● REQUEST
Write out the lines as a numbered list, beginning with the line that contains "Task: Go to the Personal finance tab" and continuing through the line that contains "point(42,128)". Skip any blank lines.

Item-finding records
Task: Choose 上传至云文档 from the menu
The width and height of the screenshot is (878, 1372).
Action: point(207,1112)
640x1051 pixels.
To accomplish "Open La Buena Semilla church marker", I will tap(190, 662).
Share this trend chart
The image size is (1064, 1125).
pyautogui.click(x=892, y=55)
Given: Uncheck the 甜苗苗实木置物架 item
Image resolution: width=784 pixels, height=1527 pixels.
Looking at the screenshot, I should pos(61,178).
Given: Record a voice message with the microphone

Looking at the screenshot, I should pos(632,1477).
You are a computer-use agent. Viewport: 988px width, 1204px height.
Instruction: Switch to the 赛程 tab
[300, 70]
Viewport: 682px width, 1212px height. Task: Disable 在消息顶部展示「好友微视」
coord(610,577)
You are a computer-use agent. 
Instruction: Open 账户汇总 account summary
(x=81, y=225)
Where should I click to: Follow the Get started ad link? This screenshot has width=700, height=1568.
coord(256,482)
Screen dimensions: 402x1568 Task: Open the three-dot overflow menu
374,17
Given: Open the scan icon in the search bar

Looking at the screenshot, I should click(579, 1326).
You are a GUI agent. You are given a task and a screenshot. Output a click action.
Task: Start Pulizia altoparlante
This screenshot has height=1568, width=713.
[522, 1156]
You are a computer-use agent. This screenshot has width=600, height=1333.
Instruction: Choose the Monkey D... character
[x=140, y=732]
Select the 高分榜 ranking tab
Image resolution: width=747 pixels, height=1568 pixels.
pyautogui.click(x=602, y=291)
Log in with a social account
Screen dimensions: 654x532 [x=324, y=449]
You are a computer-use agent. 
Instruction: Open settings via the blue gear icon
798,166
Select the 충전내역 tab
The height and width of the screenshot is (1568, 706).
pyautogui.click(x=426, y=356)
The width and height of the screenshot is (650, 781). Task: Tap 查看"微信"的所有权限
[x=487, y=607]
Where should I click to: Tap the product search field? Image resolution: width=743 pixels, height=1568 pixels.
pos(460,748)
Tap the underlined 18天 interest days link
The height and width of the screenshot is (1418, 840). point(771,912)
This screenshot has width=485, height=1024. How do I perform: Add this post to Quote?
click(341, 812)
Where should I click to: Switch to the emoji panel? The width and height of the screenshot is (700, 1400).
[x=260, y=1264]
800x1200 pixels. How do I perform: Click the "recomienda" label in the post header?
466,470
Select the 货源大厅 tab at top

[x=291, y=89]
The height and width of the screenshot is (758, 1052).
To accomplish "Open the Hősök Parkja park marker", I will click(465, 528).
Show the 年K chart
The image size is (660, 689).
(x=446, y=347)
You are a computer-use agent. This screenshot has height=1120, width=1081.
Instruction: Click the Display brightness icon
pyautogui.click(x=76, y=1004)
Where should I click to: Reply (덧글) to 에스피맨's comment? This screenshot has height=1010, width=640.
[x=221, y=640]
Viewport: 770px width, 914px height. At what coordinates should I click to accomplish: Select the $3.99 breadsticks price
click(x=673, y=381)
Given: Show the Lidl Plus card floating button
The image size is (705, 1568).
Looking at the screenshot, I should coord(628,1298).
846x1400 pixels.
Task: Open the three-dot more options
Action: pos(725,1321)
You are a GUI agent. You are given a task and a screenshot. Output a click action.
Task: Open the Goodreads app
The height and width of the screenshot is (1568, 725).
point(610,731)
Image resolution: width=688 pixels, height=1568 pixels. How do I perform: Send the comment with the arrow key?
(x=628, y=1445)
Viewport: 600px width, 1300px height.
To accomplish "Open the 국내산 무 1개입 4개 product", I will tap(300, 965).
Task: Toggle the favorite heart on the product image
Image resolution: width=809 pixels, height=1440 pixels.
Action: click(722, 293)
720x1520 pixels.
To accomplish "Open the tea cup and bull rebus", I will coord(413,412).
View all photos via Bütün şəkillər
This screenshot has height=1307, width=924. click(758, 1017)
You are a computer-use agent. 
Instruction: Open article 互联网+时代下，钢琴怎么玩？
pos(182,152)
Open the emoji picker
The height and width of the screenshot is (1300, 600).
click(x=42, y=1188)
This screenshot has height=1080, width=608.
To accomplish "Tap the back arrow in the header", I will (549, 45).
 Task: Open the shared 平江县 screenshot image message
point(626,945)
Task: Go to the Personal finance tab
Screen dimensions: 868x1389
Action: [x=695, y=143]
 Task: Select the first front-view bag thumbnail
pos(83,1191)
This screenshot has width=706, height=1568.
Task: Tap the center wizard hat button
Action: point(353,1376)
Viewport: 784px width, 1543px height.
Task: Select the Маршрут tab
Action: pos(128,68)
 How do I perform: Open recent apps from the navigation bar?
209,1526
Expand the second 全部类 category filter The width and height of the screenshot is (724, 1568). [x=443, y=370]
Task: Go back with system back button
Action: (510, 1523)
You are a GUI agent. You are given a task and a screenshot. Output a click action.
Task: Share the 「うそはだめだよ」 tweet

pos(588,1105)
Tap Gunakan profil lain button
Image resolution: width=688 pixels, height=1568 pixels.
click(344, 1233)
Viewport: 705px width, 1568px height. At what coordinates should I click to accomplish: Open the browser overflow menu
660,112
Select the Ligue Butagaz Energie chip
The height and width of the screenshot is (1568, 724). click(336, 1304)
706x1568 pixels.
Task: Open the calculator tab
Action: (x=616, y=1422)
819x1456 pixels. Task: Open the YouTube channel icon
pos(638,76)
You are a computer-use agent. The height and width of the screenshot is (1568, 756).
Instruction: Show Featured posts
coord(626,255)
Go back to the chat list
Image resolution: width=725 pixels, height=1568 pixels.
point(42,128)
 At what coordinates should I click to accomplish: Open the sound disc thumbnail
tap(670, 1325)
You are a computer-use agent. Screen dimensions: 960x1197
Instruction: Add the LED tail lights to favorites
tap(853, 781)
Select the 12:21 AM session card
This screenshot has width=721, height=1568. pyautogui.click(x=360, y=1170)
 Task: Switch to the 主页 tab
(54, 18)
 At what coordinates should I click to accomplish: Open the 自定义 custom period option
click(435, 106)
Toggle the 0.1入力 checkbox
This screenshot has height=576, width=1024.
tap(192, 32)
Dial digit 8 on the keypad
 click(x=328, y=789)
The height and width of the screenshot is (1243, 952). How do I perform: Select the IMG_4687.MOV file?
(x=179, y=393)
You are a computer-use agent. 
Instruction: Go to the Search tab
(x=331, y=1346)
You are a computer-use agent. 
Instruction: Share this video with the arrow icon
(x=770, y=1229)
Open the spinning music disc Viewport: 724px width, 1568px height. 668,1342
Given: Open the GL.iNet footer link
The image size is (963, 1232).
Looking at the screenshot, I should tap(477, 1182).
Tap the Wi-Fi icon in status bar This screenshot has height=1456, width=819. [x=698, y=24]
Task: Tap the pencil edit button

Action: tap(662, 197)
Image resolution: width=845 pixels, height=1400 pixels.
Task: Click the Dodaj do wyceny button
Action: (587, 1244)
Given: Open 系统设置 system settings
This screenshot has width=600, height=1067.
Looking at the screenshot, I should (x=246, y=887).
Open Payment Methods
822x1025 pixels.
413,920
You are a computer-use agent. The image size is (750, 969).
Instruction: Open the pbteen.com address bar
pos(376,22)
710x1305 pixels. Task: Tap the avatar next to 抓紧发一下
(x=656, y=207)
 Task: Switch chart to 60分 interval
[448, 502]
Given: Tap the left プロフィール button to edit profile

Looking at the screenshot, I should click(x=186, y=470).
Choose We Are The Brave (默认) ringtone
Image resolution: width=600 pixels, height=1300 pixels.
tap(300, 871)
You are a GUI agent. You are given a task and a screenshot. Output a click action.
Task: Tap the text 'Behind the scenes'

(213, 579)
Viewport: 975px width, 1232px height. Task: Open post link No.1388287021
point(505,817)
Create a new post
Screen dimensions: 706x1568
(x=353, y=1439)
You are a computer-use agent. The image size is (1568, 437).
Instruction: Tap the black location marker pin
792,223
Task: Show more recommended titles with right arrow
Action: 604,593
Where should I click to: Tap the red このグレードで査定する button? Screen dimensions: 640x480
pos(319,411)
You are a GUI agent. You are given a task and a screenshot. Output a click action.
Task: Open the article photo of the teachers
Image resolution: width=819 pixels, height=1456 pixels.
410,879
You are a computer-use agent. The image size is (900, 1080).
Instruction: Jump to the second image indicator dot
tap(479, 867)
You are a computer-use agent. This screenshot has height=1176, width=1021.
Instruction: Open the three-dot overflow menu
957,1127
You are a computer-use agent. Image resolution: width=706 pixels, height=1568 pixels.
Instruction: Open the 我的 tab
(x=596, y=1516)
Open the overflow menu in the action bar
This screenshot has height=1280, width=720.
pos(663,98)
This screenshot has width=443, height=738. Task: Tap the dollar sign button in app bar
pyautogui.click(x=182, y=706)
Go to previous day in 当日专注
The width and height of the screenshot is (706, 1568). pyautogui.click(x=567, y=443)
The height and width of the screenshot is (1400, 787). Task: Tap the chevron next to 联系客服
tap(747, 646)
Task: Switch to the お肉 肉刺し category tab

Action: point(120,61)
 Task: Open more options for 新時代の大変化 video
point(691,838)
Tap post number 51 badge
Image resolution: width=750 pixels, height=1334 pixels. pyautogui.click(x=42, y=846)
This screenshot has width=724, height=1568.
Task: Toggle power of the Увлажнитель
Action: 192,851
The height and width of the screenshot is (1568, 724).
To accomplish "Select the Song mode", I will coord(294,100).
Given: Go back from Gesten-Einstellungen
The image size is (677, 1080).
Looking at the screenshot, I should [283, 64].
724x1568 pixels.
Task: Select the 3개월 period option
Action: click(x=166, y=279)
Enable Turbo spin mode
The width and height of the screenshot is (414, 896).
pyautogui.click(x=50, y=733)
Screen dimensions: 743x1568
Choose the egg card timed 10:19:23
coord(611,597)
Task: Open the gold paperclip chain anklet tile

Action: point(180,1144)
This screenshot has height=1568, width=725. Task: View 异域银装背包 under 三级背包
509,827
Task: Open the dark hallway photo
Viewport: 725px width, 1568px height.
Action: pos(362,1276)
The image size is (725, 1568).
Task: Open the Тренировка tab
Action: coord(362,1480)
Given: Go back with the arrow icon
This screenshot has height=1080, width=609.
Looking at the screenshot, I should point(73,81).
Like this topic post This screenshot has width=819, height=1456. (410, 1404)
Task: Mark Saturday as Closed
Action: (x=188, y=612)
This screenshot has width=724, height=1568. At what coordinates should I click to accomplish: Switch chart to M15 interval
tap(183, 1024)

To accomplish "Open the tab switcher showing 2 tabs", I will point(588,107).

● TASK SOLUTION
1. Task: Go to the Personal finance tab
2. Screen dimensions: 868x1389
3. Action: [x=695, y=143]
4.  Task: Select the first front-view bag thumbnail
5. pos(83,1191)
6. This screenshot has width=706, height=1568.
7. Task: Tap the center wizard hat button
8. Action: point(353,1376)
9. Viewport: 784px width, 1543px height.
10. Task: Select the Маршрут tab
11. Action: pos(128,68)
12.  How do I perform: Open recent apps from the navigation bar?
13. 209,1526
14. Expand the second 全部类 category filter The width and height of the screenshot is (724, 1568). [x=443, y=370]
15. Task: Go back with system back button
16. Action: (510, 1523)
17. You are a GUI agent. You are given a task and a screenshot. Output a click action.
18. Task: Share the 「うそはだめだよ」 tweet
19. pos(588,1105)
20. Tap Gunakan profil lain button
21. Image resolution: width=688 pixels, height=1568 pixels.
22. click(344, 1233)
23. Viewport: 705px width, 1568px height. At what coordinates should I click to accomplish: Open the browser overflow menu
24. 660,112
25. Select the Ligue Butagaz Energie chip
26. The height and width of the screenshot is (1568, 724). click(336, 1304)
27. 706x1568 pixels.
28. Task: Open the calculator tab
29. Action: (x=616, y=1422)
30. 819x1456 pixels. Task: Open the YouTube channel icon
31. pos(638,76)
32. You are a computer-use agent. The height and width of the screenshot is (1568, 756).
33. Instruction: Show Featured posts
34. coord(626,255)
35. Go back to the chat list
36. Image resolution: width=725 pixels, height=1568 pixels.
37. point(42,128)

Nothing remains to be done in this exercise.